*** Opening Record excerpts ***

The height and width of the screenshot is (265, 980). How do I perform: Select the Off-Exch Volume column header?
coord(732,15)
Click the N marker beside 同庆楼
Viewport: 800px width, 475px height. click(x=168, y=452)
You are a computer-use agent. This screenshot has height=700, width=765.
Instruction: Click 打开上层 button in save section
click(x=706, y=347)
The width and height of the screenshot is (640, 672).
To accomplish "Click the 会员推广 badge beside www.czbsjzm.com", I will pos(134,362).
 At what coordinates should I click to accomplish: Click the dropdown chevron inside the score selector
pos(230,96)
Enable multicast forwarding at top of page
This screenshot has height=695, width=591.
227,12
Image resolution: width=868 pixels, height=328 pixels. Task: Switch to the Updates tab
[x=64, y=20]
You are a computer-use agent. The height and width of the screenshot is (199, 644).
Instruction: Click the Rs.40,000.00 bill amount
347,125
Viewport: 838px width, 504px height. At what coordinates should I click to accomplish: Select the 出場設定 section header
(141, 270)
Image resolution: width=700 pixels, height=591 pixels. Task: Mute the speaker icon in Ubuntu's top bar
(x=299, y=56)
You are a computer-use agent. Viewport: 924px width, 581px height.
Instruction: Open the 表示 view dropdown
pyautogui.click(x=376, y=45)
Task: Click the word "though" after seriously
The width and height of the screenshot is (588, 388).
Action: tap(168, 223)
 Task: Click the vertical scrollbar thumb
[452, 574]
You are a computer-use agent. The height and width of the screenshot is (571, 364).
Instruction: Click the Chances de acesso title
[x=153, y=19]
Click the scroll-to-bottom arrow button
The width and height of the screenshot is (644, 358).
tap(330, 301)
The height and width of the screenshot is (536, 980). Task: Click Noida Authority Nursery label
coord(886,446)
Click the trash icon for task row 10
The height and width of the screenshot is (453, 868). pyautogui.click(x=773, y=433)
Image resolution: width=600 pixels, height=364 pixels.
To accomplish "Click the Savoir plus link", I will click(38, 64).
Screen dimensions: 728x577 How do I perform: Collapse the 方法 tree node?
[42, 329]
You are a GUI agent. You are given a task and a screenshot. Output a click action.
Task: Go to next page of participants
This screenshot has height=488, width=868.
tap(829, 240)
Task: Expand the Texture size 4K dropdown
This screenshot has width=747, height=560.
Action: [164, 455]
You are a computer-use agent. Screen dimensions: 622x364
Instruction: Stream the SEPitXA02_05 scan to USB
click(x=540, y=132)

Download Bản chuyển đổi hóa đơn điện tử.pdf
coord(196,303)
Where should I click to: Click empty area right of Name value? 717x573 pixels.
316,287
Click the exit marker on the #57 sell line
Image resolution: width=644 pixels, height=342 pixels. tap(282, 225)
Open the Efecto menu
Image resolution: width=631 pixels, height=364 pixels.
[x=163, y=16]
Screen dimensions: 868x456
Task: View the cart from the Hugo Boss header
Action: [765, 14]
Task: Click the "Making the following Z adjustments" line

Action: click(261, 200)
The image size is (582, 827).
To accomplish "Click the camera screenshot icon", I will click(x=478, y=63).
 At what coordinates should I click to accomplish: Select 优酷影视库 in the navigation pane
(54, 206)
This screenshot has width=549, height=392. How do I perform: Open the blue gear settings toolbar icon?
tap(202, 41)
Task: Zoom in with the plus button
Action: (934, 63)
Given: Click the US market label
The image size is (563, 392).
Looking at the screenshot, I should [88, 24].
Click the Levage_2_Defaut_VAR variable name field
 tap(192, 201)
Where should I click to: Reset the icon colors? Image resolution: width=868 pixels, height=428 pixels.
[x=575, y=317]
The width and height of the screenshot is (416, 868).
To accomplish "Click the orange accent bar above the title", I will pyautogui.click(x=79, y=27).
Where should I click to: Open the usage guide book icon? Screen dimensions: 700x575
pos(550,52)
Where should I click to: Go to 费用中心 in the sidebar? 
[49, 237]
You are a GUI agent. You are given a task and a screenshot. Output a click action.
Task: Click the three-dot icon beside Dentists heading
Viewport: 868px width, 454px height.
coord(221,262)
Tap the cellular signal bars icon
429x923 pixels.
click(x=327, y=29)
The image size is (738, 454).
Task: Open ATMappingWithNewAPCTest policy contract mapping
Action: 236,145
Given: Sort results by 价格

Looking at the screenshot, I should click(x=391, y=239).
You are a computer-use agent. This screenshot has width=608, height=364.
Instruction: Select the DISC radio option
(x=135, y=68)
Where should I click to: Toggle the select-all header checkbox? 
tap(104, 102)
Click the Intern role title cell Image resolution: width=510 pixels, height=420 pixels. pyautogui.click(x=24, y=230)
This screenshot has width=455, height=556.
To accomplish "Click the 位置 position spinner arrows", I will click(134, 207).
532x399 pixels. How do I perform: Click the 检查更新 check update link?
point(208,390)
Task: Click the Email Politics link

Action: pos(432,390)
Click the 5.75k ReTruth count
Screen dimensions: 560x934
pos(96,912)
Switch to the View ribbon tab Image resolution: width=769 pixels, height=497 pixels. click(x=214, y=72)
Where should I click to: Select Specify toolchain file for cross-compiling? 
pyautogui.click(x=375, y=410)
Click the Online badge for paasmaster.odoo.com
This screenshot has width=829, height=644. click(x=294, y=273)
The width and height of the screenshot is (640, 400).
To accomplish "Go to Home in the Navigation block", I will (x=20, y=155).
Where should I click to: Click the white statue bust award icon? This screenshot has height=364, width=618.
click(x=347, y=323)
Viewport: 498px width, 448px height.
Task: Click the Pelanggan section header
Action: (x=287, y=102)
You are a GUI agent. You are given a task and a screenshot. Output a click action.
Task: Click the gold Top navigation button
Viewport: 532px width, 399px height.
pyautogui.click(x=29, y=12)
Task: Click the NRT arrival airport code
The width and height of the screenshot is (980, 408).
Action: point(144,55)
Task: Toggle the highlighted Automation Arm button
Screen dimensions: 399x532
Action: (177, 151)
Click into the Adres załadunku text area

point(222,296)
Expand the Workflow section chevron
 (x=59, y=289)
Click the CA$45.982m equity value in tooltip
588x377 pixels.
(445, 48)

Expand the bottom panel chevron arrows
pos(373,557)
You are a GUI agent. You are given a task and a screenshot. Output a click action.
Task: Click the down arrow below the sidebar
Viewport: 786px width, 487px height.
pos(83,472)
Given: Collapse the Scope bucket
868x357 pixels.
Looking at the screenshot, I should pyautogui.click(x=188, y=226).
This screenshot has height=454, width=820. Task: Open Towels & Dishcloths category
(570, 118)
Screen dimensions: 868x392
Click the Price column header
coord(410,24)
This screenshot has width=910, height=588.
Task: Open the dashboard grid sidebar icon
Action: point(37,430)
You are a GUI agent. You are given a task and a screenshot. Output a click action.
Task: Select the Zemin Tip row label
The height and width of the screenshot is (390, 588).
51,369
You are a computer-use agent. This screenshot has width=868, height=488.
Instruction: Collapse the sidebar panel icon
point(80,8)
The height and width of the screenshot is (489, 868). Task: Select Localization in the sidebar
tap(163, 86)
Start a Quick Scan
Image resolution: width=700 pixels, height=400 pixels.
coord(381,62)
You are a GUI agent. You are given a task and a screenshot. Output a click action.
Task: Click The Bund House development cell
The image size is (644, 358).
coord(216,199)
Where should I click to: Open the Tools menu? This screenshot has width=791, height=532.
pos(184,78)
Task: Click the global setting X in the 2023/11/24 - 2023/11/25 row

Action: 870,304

*** Closing Record excerpts ***

Task objective:
Could you transcribe the entries above word for word, from the line with "Given: Click the US market label" down to the line with "Task: Click the three-dot", keeping both?

Response to this task:
Given: Click the US market label
The image size is (563, 392).
Looking at the screenshot, I should [88, 24].
Click the Levage_2_Defaut_VAR variable name field
 tap(192, 201)
Where should I click to: Reset the icon colors? Image resolution: width=868 pixels, height=428 pixels.
[x=575, y=317]
The width and height of the screenshot is (416, 868).
To accomplish "Click the orange accent bar above the title", I will pyautogui.click(x=79, y=27).
Where should I click to: Open the usage guide book icon? Screen dimensions: 700x575
pos(550,52)
Where should I click to: Go to 费用中心 in the sidebar? 
[49, 237]
You are a GUI agent. You are given a task and a screenshot. Output a click action.
Task: Click the three-dot icon beside Dentists heading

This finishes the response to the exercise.